Przy tym wszystkim był cenionym kompozytorem, na jego dorobek w tym względzie składają się między innymi, muzyka do kilku filmów: Król Maciuś i Opowieść Atlantycka wyreżyserowanych przez Wandę Jakubowską oraz Tajemnicy dzikiego szybu Wadima Berestowskiego i Pod frygijską gwiazdą Jerzego Kalerowiczna. Znacznie wcześniej skomponował muzykę do wyreżyserowanej przez Krystynę Skuszankę sztuki teatralnej Legenda o miłości Nazim Hikmeta wystawionej w Teatrze Dramatycznym w Opolu w 1954 roku.
W kwietniu 2016 roku dał pamiętny koncert we Wrocławiu – jak się później okazało ostatni. W jego programie była VII Symfonia Brucknera. Podczas tej wizyty przed gmachem wrocławskiego Narodowego Forum Muzyki została odsłonięta dedykowana mu tablica z cyklu, Osobowości Muzyczne NFM.

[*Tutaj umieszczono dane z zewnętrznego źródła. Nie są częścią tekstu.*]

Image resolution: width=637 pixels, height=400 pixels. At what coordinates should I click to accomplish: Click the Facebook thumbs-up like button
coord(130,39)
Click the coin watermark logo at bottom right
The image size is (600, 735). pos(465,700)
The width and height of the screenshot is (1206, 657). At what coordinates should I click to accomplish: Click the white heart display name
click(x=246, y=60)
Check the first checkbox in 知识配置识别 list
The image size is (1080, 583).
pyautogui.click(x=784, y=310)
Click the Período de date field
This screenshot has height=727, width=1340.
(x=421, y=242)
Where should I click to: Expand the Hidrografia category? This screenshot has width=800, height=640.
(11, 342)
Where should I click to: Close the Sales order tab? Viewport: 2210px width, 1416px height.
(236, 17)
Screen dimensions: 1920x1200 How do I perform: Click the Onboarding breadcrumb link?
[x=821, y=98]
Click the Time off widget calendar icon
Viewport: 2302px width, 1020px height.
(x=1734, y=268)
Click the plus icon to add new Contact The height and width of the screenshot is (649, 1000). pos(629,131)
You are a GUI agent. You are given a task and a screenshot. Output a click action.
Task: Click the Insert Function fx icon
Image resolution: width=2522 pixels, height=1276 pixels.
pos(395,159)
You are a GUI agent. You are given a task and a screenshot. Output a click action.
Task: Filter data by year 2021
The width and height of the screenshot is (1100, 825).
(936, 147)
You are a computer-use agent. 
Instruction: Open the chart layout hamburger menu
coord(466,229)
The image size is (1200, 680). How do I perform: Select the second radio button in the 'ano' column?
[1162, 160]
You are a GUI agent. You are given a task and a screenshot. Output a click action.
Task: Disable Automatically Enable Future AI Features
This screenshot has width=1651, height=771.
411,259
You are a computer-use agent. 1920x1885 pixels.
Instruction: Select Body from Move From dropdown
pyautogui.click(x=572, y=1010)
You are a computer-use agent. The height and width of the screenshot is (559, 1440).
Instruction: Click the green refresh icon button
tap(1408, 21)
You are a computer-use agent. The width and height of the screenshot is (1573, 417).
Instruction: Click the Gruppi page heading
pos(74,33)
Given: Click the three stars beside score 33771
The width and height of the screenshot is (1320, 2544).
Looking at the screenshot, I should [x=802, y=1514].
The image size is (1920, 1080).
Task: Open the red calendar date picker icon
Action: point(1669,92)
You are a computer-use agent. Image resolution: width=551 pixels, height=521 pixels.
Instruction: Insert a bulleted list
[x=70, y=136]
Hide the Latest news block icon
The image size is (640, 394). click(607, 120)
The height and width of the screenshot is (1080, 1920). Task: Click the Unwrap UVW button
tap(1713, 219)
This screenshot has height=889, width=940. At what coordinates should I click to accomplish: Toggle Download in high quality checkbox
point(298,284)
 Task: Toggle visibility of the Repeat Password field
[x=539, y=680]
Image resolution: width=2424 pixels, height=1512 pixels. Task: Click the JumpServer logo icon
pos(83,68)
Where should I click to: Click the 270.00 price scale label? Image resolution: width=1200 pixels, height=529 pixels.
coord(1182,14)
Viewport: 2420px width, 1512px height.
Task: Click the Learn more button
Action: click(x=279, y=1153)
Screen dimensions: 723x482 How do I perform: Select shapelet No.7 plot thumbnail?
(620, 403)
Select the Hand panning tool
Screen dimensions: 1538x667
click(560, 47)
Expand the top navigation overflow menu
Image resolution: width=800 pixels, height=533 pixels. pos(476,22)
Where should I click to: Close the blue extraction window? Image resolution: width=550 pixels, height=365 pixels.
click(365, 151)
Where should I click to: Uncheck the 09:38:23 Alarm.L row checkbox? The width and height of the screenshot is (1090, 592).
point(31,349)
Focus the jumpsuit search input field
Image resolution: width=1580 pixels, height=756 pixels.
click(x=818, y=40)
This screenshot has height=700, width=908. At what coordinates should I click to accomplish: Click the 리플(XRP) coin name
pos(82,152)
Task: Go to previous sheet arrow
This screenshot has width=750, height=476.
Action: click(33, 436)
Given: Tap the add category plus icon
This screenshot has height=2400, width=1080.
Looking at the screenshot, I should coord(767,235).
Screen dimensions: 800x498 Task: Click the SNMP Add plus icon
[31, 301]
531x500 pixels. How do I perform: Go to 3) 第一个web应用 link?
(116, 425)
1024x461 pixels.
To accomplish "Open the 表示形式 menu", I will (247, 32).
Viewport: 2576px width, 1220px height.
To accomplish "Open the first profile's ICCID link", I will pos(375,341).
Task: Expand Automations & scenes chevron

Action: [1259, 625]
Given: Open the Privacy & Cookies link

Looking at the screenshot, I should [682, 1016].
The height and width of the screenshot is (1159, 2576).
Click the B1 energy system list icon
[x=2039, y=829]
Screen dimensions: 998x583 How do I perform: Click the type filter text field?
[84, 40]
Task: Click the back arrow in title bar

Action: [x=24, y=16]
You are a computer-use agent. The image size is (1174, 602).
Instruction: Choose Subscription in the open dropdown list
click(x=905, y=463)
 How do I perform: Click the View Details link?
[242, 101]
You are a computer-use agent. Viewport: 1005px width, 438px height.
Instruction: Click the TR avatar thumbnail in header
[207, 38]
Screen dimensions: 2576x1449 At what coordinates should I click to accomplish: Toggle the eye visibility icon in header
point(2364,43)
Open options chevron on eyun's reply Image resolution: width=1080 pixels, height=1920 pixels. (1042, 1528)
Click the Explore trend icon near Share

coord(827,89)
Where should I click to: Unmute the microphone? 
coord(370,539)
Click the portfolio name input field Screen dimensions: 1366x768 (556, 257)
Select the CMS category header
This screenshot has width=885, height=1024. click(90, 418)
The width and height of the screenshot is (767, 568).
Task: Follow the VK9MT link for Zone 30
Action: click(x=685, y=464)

Stanisław Skrowaczewski zmarł 12 lutego 2017 roku, w wieku 93 lat, w szpitalu w St. Louis Park na przedmieściach Minneapolis.
24 października 2023 roku w warszawskiej Filharmonii Narodowej odbył się koncert z okazji jubileuszu setnej rocznicy urodzin Stanisława Skrowaczewskiego, która przypadła 3 października tego roku.